“Get Out of U.S. Clouds” recently headlined the renowned German computer magazine c’t. Editor Jo Bager conceded, “At this time, we cannot recommend storing your data or even the data of your customers in the United States.” So it’s really not surprising that IT experts are now advising European companies to store data in clouds within Germany or the EU. However, the situation concerning cloud computing in the U.S. has become significantly worse.
It began just one week after the new president took office: Donald Trump signed an Executive Order on January 25, 2017 to ‘enhance public safety’. This order requires U.S. authorities to exclude personal data of non-U.S. citizens from the protection of the Privacy Act, which is primarily directed against undocumented people residing living in the U.S. In the future, this could also mean that the data of EU citizens will no longer be protected in the United States.
Thus, the Trump directive could make it legally impossible for European companies to use U.S. clouds!
From Safe Harbor to Privacy Shield
Transatlantic data transfers are problematic from a legal perspective anyway, since personal data (i.e. data that can be used to identify a person) may only be transmitted from the EU to countries with an ‘appropriate level of protection’. Whether such a level of protection exists in the U.S. has been questionable for some time now. However, on the basis of the Safe Harbor Agreement, it was possible for European companies to transfer data to U.S. companies or have this data processed in U.S. clouds, as long as the American companies pledged to comply with EU data protection standards.
In a crushing verdict in October 2015, the European Court of Justice (ECJ) declared Safe Harbor invalid, claiming that the data of EU citizens in the United States be inadequately protected. The virtually unrestricted access of U.S. authorities to this data was one of the primary issues.
The EU Commission and Obama Administration quickly conjured up a subsequent agreement – the EU-U.S. Privacy Shield. The core component is once again a database where U.S. companies can be registered if they guarantee that they comply with European data protection laws.
However, the corresponding EU Commission’s adequacy ruling on Privacy Shield from July 2016 was largely based on assurances given by the Obama administration, which included that U.S. data protection provisions would also apply to the data of EU citizens, provided that these provisions didn’t contradict any other applicable laws. ‘This might be over soon’ fears Peter Schaar, the former Federal Commissioner for Data Protection and Freedom of Information, since Trump’s order could annul these assurances.

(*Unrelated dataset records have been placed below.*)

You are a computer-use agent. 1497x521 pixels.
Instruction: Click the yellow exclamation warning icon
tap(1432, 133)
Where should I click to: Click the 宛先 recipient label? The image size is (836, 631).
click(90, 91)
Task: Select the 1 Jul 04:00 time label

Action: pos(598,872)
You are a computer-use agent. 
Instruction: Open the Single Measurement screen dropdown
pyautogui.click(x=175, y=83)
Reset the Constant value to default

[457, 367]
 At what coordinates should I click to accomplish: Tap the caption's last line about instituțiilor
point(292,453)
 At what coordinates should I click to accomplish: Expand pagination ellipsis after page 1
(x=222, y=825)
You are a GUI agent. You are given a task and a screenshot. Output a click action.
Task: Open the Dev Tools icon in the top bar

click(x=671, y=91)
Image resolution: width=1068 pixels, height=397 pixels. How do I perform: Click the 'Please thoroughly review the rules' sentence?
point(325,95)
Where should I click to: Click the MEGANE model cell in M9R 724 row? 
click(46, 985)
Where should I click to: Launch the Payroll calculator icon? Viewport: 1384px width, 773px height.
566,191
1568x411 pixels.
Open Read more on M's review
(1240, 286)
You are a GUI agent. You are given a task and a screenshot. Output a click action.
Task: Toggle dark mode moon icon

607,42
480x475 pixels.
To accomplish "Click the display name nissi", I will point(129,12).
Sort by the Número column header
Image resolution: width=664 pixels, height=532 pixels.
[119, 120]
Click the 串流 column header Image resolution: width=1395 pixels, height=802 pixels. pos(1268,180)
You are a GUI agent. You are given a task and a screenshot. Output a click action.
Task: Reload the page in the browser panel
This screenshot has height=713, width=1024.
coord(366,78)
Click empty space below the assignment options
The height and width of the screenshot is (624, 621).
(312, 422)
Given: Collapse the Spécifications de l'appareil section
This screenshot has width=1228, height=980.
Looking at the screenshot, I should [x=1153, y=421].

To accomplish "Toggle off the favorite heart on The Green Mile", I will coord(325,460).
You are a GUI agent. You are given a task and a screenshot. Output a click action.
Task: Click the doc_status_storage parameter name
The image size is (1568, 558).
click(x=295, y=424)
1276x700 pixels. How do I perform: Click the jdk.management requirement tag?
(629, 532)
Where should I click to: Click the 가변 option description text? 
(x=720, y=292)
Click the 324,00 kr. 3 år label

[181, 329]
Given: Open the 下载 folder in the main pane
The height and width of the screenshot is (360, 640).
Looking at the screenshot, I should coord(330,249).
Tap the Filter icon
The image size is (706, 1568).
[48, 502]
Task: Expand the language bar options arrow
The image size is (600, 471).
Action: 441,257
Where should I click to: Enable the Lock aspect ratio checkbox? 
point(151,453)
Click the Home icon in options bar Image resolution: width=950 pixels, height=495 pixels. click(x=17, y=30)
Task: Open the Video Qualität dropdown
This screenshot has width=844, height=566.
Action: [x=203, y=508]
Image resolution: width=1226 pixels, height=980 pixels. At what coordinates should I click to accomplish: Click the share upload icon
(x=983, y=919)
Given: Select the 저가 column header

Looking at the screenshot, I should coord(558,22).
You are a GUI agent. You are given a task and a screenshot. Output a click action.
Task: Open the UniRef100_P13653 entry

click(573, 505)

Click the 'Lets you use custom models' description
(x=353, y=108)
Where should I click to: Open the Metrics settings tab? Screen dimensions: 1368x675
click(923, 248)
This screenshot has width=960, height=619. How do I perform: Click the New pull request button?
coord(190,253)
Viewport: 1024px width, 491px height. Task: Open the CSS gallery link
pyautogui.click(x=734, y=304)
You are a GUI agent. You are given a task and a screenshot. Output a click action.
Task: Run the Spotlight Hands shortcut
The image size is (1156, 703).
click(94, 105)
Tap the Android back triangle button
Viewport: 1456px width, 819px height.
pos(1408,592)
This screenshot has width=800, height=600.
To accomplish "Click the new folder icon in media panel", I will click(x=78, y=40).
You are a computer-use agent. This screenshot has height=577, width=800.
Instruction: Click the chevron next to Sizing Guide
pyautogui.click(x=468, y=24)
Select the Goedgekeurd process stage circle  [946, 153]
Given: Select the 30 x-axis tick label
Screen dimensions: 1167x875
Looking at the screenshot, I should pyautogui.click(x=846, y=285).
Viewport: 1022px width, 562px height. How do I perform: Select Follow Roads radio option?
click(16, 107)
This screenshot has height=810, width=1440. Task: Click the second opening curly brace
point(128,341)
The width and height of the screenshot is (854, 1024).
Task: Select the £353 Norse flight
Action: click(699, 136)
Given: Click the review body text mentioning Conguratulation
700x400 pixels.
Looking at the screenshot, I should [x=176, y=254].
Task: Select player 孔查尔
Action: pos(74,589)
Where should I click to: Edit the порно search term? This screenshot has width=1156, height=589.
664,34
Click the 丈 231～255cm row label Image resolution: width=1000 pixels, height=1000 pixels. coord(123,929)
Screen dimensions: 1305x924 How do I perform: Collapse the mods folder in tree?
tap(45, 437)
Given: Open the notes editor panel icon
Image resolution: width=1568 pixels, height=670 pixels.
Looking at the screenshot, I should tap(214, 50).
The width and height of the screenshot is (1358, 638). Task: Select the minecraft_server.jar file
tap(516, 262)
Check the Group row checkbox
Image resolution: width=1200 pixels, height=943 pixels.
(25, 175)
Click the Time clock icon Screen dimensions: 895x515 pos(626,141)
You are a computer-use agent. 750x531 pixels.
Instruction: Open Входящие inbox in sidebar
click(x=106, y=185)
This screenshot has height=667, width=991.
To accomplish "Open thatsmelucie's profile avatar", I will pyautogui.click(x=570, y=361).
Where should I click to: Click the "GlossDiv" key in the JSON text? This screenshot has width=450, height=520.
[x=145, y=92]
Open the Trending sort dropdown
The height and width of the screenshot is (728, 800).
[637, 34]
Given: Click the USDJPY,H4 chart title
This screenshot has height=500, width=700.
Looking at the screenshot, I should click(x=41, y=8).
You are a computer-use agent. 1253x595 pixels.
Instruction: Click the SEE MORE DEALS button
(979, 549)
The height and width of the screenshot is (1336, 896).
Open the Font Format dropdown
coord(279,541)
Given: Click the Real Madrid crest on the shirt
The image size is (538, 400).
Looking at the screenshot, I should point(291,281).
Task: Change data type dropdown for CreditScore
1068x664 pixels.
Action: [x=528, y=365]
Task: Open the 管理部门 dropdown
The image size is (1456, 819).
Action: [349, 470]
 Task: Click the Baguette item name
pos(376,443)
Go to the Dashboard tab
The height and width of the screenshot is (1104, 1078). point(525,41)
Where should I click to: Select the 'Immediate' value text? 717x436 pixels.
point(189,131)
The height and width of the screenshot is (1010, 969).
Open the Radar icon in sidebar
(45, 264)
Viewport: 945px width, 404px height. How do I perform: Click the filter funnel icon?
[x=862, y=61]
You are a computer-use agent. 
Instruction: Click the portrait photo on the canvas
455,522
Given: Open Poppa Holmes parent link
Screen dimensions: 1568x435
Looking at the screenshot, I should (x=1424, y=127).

Trump’s fundamentally ambivalent attitude toward data protection indicates that this is actually very probable. The new U.S. government has already established that U.S. Internet providers may monitor, collect and sell their customers’ data without their consent. As Wired magazine reports, in addition to usage data, this even includes the right to collect and sell the social security numbers of their customers.
Data in European Clouds
Should the data of EU citizens (in U.S. clouds) under the Trump government no longer be deemed sufficiently protected, the EU Commission will in all likelihood have to revoke Privacy Shield. Either way, it is doubtful that the agreement will survive the legal examination already underway in the ECJ.
In both cases, it will be extremely complicated for companies to transfer personal data to the U.S. Should other available data protection instruments (Binding Corporate Rules (BCR) or EU standard contract clauses) become invalid under Donald Trump, the transmission, storage and processing of that data would be completely prohibited. This would also apply to companies that are located within the EU but process their data in U.S. data centers (e.g. via Amazon Web Services)!
Therefore, numerous experts advise that applications such as backups in the cloud should only be used by companies located in Europe and at data centers in the EU. But even in such cases, caution is necessary. Currently, the trust construct of Microsoft and the Deutsche Telekom subsidiary T-Systems are highly praised. It means, that customers will make their contracts for storage space and applications in the cloud (Office 365 Germany) only with T-Systems. All data remain exclusively in German data centers. Microsoft itself does not have access to the data – and neither do the U.S. authorities for now.
However, Deutsche Telekom has a subsidiary in the U.S. According to Jörg Wirtgen at c’t, this is ‘far enough away from T-Systems’ such that U.S. courts cannot gain access to the data of EU citizens. On the other hand, the data protection specialist of activeMind AG, Michael Plankemann, sees this more critically: ‘No one can say with certainty how this will look in a serious situation. Ultimately, the U.S. judge will decide.’
Conclusion: ‘Better Safe Than Sorry!’ – Also in the Cloud
The renewed debate on the lack of data protection in the U.S. clearly shows that companies must make important strategic decisions when choosing their cloud provider. Data protection and data security in the cloud are absolutely crucial criteria for making these decisions. Ultimately, keeping the trust of your own customers is what matters most, not just complying with the current legal requirements.